Text block:
===============
By Jonah Goldberg
Wednesday, April 01, 2026
I am not very comfortable being in the middle of the
road, politically. It’s not where I grew up, personally or professionally. My
instincts are not quite contrarian per se (contrarianism purely for
contrarianism’s sake is one of the highest forms of asininity), but my
instincts lead me to a certain contrariness all the same, because I often think
the received or conventional wisdom is wrong in important ways.
I’ve written a lot about what we might call false
centrism, or centrism wrongly understood. In my underrated second book I wrote:
The point is that sometimes the
extreme is 100 percent correct while the centrist position is 100 percent
wrong. But there’s something about being not as wrong as one of the other
extremes that some people just find so enticing and seductive. I just don’t get
it.
If I say we need one hundred feet
of bridge to cross a one-hundred-foot chasm that makes me an extremist.
Somebody else says we don’t need to build a bridge at all because we don’t need
to cross the chasm in the first place. That makes him an extremist. The third
guy is the centrist because he insists that we compromise by building a
fifty-foot bridge that ends in the middle of thin air? As an extremist, I’ll
tell you that the other extremist has a much better grasp on reality than the
centrist does. The extremists have a serious disagreement about what to do. The
independent who splits the difference has no idea what to do and doesn’t want
to bother with figuring it out.
I still believe that. And it’s often how I like to argue
about things. Indeed, I’m really trying to resist going on autopilot and
railing against the rhetorical trickery of the false choice, or the great snipe
hunt of American politics, the vast reserve army of socially liberal but
fiscally conservative voters, or dozens of my other standard go-tos.
But I won’t.
I’m starting out this way because, in all honesty, I
still feel some embarrassment and hypocrisy for lending aid and comfort to a
very popular understanding of centrism that I dislike. For instance, I never
loved Arthur Schlesinger’s mid-century “Vital Center” liberalism formulation because he—and his
fans—smuggled in all sorts of assumptions about the infallibility of his own
worldview by placing it between fascism and communism. Of course, if the choice
is between those extremes, I’m signing up for the “Vital Center” of liberal
democratic capitalism as he defined it. But the claim that the further you got
from agreeing with him, the closer you got to one form of totalitarianism or
another left me cold.
Damn it, there I go again. Must … resist … the
self-baiting.
So, let’s get to it.
On Monday, I saw a segment on
Fox News’ Special Report about the No Kings protests.
My old friend Bret Baier opened the segment by noting
that a “network” of some 500 groups was behind the protests and that “some
critics are doubting the sincerity of that movement.” Fox Digital reporter Asra
Nomani conceded that there were some “well-intentioned people” in the protests,
but claimed the “command and control” of the protests were these 500 groups
with a supposedly shocking combined “$3 billion budget.” (This averages out to
a less-than-shocking $6 million budget per organization, by the way.)
In some follow-up commentary, Brit Hume
came on—introduced by a clip of some idjit commie kids chanting about
“communist revolution”—to opine on the No Kings protests. With his hallmark
sarcasm, Brit said we have to count these protests as a “great success.” After
three of these No Kings marches, “We don’t have any kings … and so they’ve
won.” He went on to note the “absurdity” of these protests and dismissed with a
chuckle the suggestion that Donald Trump might have any kingly ambitions.
===============
Work instructions:
Return the passage of the essay on centrism verbatim, starting at "I still believe" and ending at "But I won’t.".

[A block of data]
===============
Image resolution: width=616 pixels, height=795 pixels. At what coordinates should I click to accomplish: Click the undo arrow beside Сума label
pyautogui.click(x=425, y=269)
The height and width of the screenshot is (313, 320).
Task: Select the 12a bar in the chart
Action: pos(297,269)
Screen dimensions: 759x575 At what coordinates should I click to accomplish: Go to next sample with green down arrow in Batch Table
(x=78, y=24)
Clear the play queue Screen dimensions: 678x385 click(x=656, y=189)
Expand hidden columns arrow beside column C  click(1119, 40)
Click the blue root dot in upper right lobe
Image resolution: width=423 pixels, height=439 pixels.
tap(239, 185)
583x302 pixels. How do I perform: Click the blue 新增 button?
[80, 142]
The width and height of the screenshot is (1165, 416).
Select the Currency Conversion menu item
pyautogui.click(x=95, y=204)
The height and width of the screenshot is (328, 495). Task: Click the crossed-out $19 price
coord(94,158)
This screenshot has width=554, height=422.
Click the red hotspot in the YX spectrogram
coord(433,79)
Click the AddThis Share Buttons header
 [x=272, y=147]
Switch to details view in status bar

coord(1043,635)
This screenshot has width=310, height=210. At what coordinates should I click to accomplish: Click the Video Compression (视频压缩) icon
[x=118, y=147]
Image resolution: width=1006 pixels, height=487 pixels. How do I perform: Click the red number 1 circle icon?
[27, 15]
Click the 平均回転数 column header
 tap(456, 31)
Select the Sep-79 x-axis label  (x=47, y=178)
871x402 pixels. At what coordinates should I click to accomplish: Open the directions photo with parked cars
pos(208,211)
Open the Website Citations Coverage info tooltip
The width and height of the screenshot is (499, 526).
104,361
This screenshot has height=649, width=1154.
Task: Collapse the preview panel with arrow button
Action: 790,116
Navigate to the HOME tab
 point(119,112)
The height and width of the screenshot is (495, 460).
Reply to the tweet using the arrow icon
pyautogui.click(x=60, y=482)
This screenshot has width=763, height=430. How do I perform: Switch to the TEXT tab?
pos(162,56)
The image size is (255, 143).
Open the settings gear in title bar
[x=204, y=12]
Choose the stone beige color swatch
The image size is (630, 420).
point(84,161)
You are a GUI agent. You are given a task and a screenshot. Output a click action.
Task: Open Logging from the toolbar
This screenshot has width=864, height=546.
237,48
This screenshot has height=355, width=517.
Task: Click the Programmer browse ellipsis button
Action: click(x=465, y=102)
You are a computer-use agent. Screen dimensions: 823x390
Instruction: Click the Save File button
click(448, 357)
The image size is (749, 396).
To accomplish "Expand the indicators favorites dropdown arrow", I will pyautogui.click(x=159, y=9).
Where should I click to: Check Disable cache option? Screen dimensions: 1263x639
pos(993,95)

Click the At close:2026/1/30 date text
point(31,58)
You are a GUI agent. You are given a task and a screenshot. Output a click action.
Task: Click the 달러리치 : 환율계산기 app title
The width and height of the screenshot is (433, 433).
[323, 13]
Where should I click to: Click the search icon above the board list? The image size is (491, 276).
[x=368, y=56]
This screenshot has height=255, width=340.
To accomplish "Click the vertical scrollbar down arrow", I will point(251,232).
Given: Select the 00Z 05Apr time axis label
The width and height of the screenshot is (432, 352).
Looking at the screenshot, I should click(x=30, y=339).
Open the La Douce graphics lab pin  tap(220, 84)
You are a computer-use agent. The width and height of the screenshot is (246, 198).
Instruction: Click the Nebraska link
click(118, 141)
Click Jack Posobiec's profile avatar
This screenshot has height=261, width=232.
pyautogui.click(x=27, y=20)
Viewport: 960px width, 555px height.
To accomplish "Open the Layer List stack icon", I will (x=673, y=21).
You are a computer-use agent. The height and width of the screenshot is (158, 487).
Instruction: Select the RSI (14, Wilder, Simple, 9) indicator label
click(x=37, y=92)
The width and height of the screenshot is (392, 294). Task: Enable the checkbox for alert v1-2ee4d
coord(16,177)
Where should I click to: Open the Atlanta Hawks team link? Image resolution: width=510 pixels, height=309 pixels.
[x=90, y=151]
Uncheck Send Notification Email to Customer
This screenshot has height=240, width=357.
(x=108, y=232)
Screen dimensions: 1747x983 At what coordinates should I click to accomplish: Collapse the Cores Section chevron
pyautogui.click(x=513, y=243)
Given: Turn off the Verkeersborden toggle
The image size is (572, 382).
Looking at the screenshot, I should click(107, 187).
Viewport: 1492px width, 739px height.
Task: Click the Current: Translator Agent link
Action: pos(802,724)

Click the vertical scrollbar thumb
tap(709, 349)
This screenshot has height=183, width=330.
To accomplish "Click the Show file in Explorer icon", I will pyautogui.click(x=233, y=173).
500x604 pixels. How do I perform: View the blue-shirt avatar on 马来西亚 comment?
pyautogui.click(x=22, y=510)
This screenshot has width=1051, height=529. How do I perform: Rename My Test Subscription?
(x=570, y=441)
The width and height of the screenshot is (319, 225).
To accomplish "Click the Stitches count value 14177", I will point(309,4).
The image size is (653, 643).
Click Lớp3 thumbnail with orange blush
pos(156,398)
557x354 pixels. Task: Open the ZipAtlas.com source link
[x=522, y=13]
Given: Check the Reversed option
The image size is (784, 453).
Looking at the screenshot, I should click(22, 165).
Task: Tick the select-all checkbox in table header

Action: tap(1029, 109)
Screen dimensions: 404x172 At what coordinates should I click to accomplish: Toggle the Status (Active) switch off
===============
Answer to the problem:
I still believe that. And it’s often how I like to argue
about things. Indeed, I’m really trying to resist going on autopilot and
railing against the rhetorical trickery of the false choice, or the great snipe
hunt of American politics, the vast reserve army of socially liberal but
fiscally conservative voters, or dozens of my other standard go-tos.
But I won’t.